1. Afspraken maken over aard en wijze van signaleren door mensen in het veld, politie, woningbouwcorporatie, onderwijzer, buurthuiswerker, straatcoach, of burger.
2. Wegen van het signaal bij een meldpunt, buurtnetwerk, zorgcommissie op een school, een Ouder Kind Centrum (OKC), WMO-loket, Vangnet, etc. Kan het meteen worden opgelost of is er meer nodig? Dit leidt zonodig tot een huisbezoek door bijvoorbeeld een maatschappelijk werker, ouderenwerker, leerplichtambtenaar, of wie dan ook om op korte termijn orde op zaken stellen. Deze moet acture problemen kunnen oplossen. Daarnaast kan door deze persoon de mogelijkheid van een eigen kracht conferentie geïntroduceerd worden, om te besluiten wat er daarna moet gebeuren.
3. Familie, vrienden en directe omgeving van de betrokken burger of jongere worden geactiveerd en er kan met behulp van onafhankelijke ondersteuning in een eigen kracht conferentie een plan gemaakt worden voor de langere termijn
4. Overdracht van het plan aan de contactpersoon onder punt 3. Daarna wordt bepaald of er professionele ondersteuning nodig is en wie optreedt als casemanager, die op basis van dit plan de professionele hulpverlening inkoopt en het vervolg bewaakt.
5. Monitoring, effectmeting en afrekenen op resultaat.

Met dit stappenplan wordt uitsluiting van belangrijke organisaties voorkomen. Organisaties kunnen, na onderling overleg, zichzelf positioneren in één of meerdere van de zes stappen. Het sluit dus geen organisatievormen en verschillende zienswijzen op de hulp in verschillende organisaties uit. Het maakt duidelijk welke stappen in een goed zorgtraject op verschillende gebieden kan worden doorlopen. Dat zorgt voor duidelijkheid bij hulpbehoevende en professionele instelling. En, zoals gezegd, het belangrijkste is dat de Amsterdammer met een zorgbehoefte centraal komt te staan. Dit blijkt voornamelijk in stap 3. Waarbij eerst wordt gekeken naar de zorgbehoefte van de Amsterdammer, de mogelijkheid om dat binnen het eigen netwerk op te lossen en de vraag aan externe hulpverlening te expliciteren. Daarna wordt aanvullende en passende hulp geboden. Dit is nu juist een stap die vaak wordt vergeten.

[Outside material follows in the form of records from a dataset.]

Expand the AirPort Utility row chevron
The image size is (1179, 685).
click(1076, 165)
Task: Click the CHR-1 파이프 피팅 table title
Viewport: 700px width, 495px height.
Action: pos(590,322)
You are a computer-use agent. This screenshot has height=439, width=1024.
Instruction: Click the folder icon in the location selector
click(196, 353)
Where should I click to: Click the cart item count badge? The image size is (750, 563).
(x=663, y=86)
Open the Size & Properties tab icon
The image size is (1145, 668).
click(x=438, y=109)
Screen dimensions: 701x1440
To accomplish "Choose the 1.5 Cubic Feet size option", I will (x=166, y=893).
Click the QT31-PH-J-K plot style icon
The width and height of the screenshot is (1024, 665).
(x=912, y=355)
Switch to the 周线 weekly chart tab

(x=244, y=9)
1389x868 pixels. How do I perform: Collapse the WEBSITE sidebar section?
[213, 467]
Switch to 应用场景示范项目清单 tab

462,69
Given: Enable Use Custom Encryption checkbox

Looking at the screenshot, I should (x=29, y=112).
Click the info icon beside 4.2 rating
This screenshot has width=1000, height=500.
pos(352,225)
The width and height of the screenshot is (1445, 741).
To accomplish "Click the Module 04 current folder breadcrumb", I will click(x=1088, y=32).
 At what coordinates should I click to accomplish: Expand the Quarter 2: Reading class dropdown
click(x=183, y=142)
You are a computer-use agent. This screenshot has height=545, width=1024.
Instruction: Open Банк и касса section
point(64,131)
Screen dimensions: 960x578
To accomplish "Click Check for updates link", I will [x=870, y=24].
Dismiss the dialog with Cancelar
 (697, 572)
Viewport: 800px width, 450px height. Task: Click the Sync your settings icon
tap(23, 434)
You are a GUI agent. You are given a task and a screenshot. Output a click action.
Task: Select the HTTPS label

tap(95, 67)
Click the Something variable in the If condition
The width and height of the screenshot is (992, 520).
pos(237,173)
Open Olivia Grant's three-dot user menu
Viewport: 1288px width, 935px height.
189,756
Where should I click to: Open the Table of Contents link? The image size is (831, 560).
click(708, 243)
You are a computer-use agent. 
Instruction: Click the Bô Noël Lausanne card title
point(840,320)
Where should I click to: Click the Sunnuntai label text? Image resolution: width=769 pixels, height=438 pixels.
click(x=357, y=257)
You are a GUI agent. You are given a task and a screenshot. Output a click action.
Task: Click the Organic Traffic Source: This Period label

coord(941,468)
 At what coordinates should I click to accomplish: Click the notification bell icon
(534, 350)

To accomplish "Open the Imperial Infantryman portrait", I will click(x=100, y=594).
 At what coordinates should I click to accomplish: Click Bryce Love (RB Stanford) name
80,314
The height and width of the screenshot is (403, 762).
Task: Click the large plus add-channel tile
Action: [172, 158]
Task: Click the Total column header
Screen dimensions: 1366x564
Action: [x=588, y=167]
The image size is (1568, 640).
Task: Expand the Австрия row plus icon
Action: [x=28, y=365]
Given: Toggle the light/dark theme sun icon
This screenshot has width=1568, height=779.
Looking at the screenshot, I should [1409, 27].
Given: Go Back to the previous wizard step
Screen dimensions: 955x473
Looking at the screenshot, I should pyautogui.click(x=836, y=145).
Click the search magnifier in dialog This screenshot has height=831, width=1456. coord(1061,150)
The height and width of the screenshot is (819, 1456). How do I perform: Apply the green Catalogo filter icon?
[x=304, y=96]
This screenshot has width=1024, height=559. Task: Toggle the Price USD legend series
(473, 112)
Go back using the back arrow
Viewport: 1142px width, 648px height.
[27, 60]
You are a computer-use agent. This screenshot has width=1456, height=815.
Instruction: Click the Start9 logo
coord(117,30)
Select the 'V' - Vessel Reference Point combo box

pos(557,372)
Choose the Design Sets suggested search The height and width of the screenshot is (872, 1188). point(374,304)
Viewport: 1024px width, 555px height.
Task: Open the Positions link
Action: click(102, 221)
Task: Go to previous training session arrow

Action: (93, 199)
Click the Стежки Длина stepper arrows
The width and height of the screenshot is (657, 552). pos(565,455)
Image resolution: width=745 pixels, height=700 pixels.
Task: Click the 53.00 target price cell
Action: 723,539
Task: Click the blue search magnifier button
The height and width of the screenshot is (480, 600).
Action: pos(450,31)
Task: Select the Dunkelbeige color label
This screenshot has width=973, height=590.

3. Het stappenplan nader bekeken

Er gebeurt al zeer veel in het sociale domein. Soms zelfs te veel: instellingen werken langs elkaar heen, weten soms niet van elkaar wat ze doen. Hulpverleners buitelen soms over elkaar heen. Maar te vaak ook vallen er gaten. Teveel mensen kennen de weg naar de hulpverlening niet, of worden niet gezien. Per stap geven we voorbeelden waar gaten vallen of afstemming ontbreekt. De voorbeelden zijn waar gebeurd, maar geanonimiseerd. Overigens wordt er op dit moment hard gewerkt om de vele verschillende ketens die in het sociale domein bestaan te stroomlijnen. Wat vooral nog ontbreekt, is een heldere positionering van degene die ondersteuning nodig heeft, om de eigen regie weer in handen te krijgen.

3.1 Signalering
Als iemand dood thuis gevonden wordt en er al weken lag, als een moeder haar kind doodt, of een jongen een politieagent aanvalt wordt achteraf altijd duidelijk dat er allerlei mensen waren die signalen hadden gezien. Maar ja, waar moet je er mee naartoe. Wie moet je benaderen?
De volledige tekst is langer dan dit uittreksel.